- Born: 28 August 1935 (age 90)
- Education: University of Toronto
- Known for: Electronic music-Electroacoustic music
- Style: Atonal Style

= Paul Pedersen (composer) =

Canadian composer (born 1935)

Paul Richard Pedersen (born August 28, 1935) is a Canadian composer, arts administrator, and music educator. An associate of the Canadian Music Centre and a member of the Canadian League of Composers, he is particularly known for his works of electronic music; a number of which utilize various forms of multi-media. In 2014 he was made an Honorary Member of the Canadian Electroacoustic Community. Early on in his career, he wrote non-electronic compositions which exhibited a free atonal style.

==Life==
Born in Camrose, Alberta, Pedersen entered the University of Saskatchewan in 1953 where he earned a Bachelor of Arts in music in 1957. At the school he was mentored in music composition by Murray Adaskin. He matriculated to the University of Toronto (U of T) where he studied composition with John Weinzweig; receiving a Master of Music in 1961. He later returned to U of T to pursue doctoral studies in musicology which focused on research in acoustic and musical psychology. Part of his research was published in the Winter 1965 edition of the Journal of Music Theory in an article entitled The mel scale. He earned a PhD from U of T in 1970 after completing his doctoral dissertation, The perception of musical pitch structure.

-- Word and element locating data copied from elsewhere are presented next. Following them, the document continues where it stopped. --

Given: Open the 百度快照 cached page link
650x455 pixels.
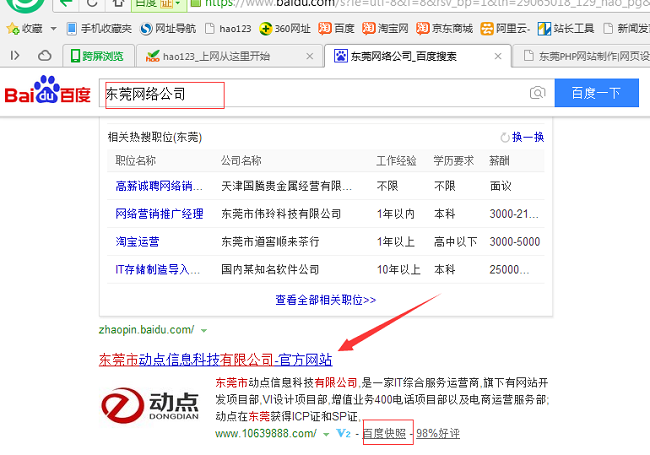Looking at the screenshot, I should [385, 434].
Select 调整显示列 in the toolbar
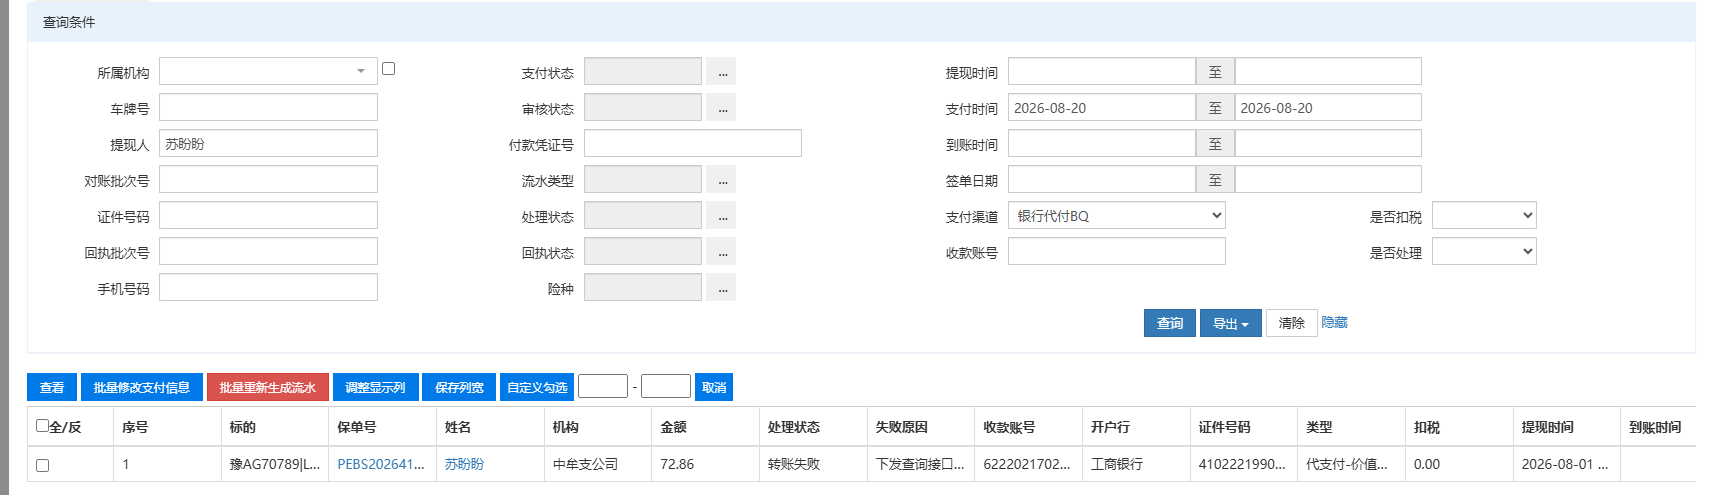The width and height of the screenshot is (1711, 495). point(375,387)
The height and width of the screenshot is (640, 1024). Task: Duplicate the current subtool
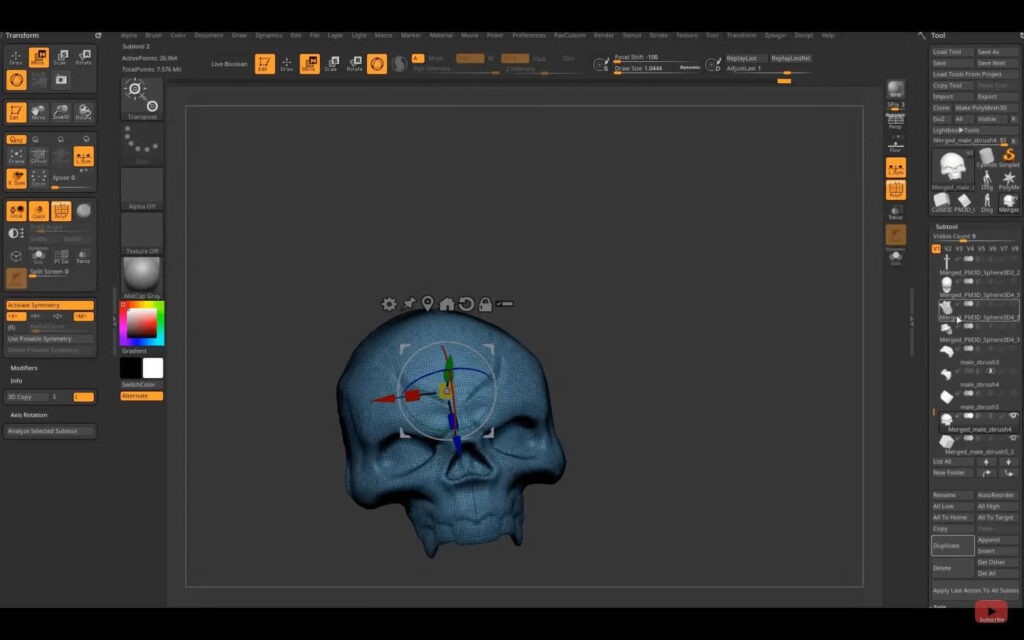[x=951, y=545]
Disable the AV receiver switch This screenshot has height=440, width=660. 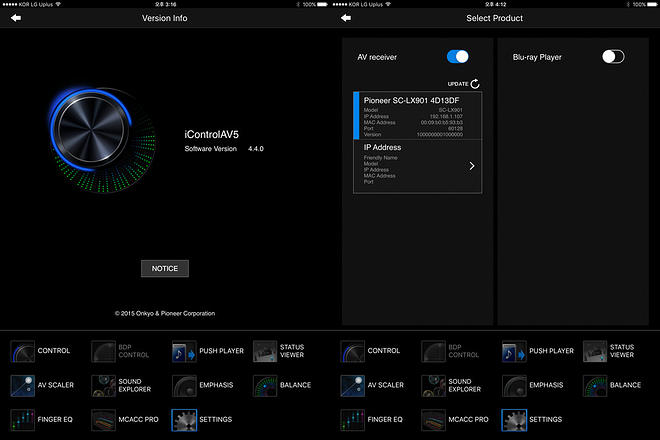pos(457,57)
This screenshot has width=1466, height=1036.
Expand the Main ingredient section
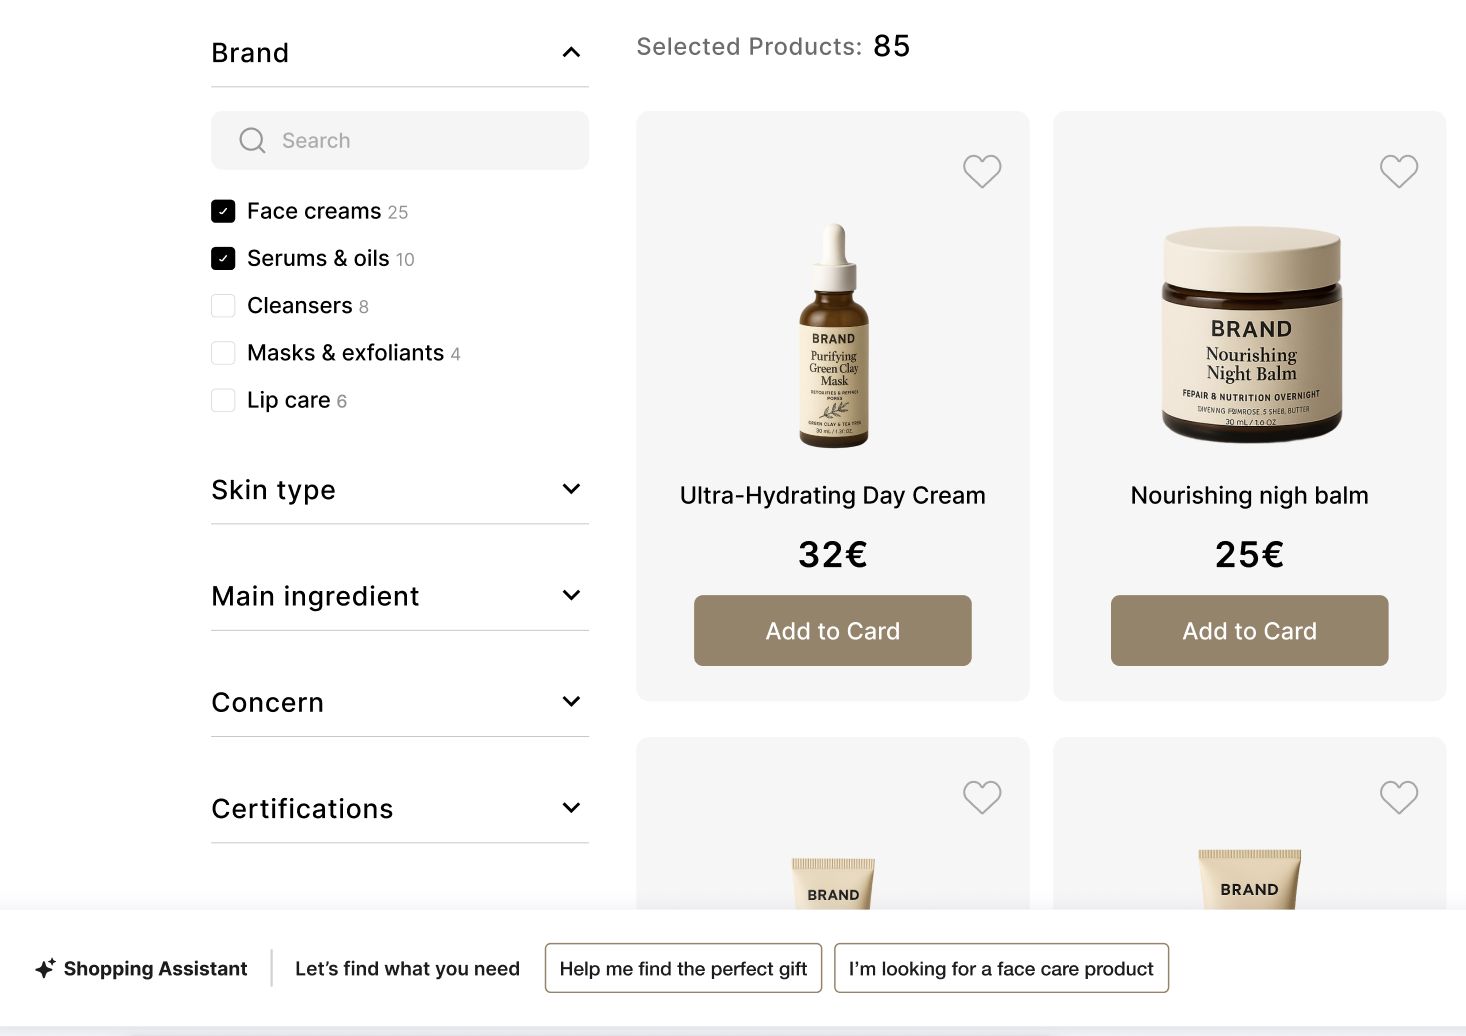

In 1961 Pedersen joined the music staff at Parkdale Collegiate Institute in Toronto. He left there in 1962 when he was appointed music director of Augustana University College, a post he held through 1964. In 1966 he was appointed to the Faculty of Music at McGill University where he remained for the next 24 years. He served as the chairman of McGill's theory department from 1970–1974 and was head of the McGill University Electronic Music Studios from 1971-1974. He served as Associate-Dean of the Faculty of Music from 1974–1976 and then as Dean from 1976-1986. He was also director and executive producer of McGill University Records from 1976-1990. In 1990 Pedersen left McGill to become the dean of the Faculty of Music at University of Toronto. His students included composer Nicole Rodrigue.

In 2016, Concordia University in Montreal created 'The Paul Award in Electroacoustics' to celebrate Paul Pedersen's contribution to the development of electroacoustics in Canada.